● Supplied records:
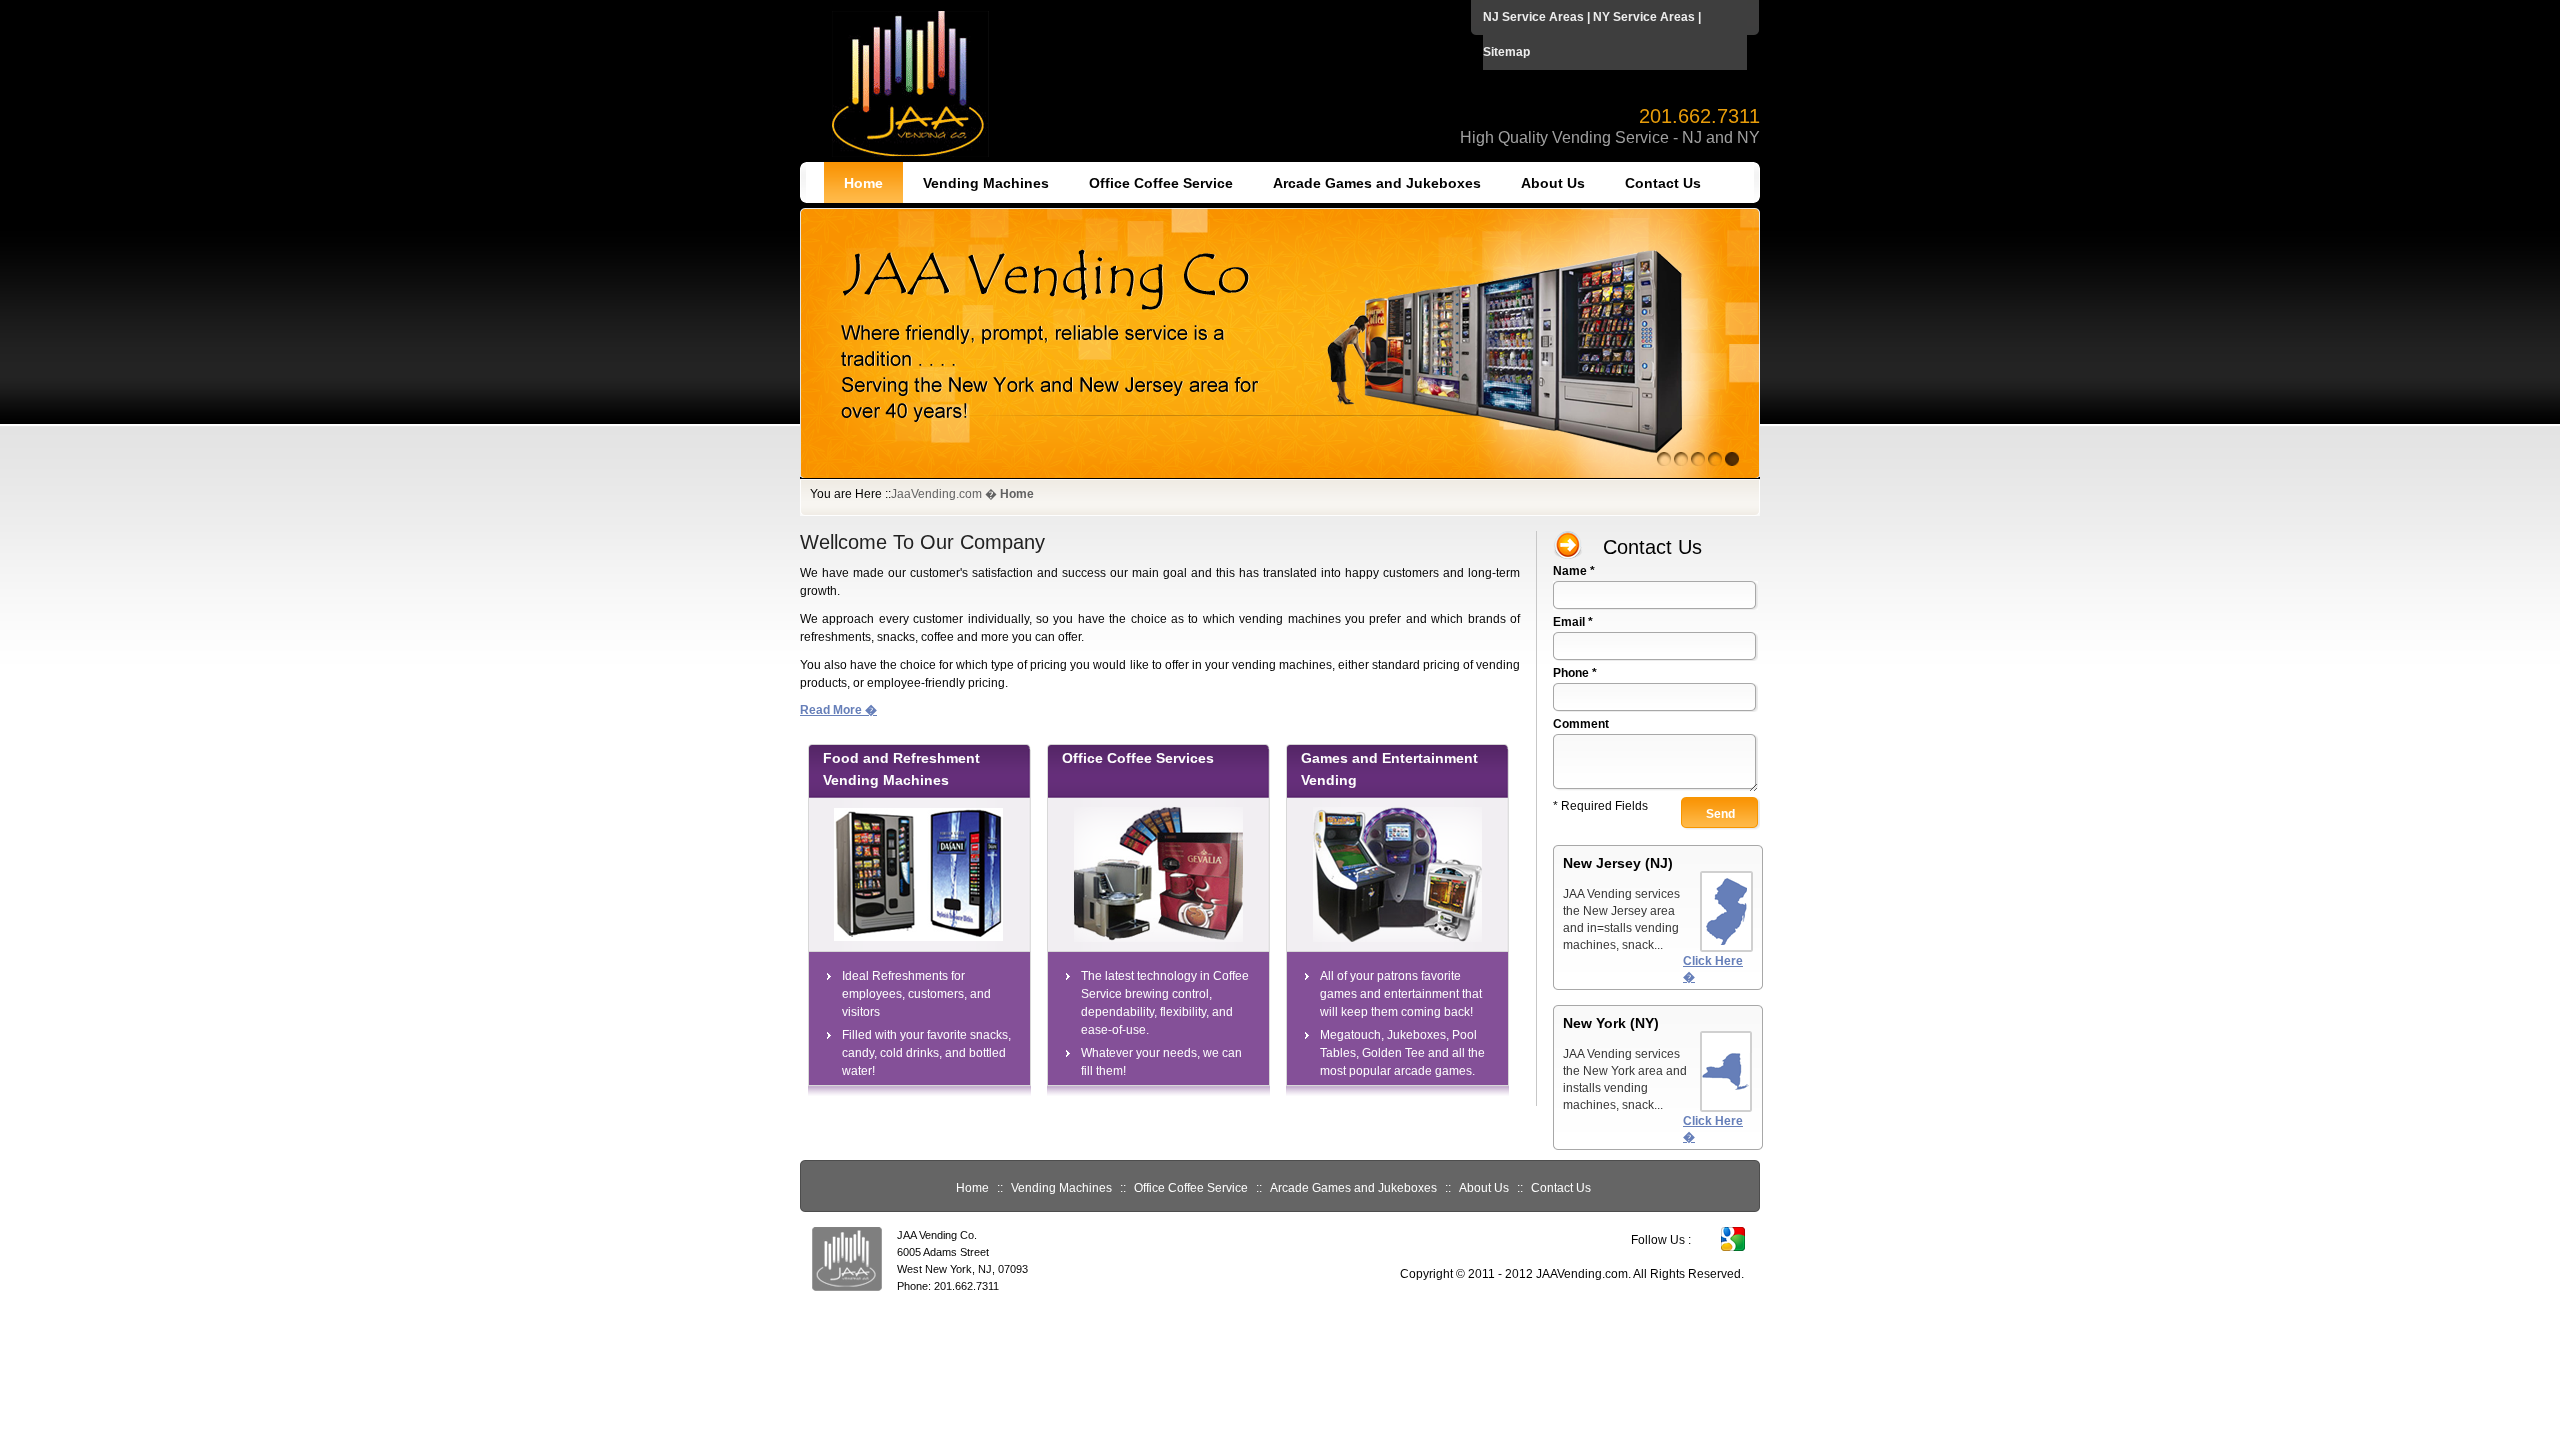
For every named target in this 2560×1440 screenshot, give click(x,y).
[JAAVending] (1280, 475)
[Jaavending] (910, 153)
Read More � (838, 710)
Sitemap (1506, 52)
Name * (1574, 571)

● Problem details: Each line of the listing above belongs in the answer exactly as written; the pictures do not.

● Solution to this problem:
For every named target in this 2560×1440 screenshot, give click(x,y).
[JAAVending] (1280, 475)
[Jaavending] (910, 153)
Read More � (838, 710)
Sitemap (1506, 52)
Name * (1574, 571)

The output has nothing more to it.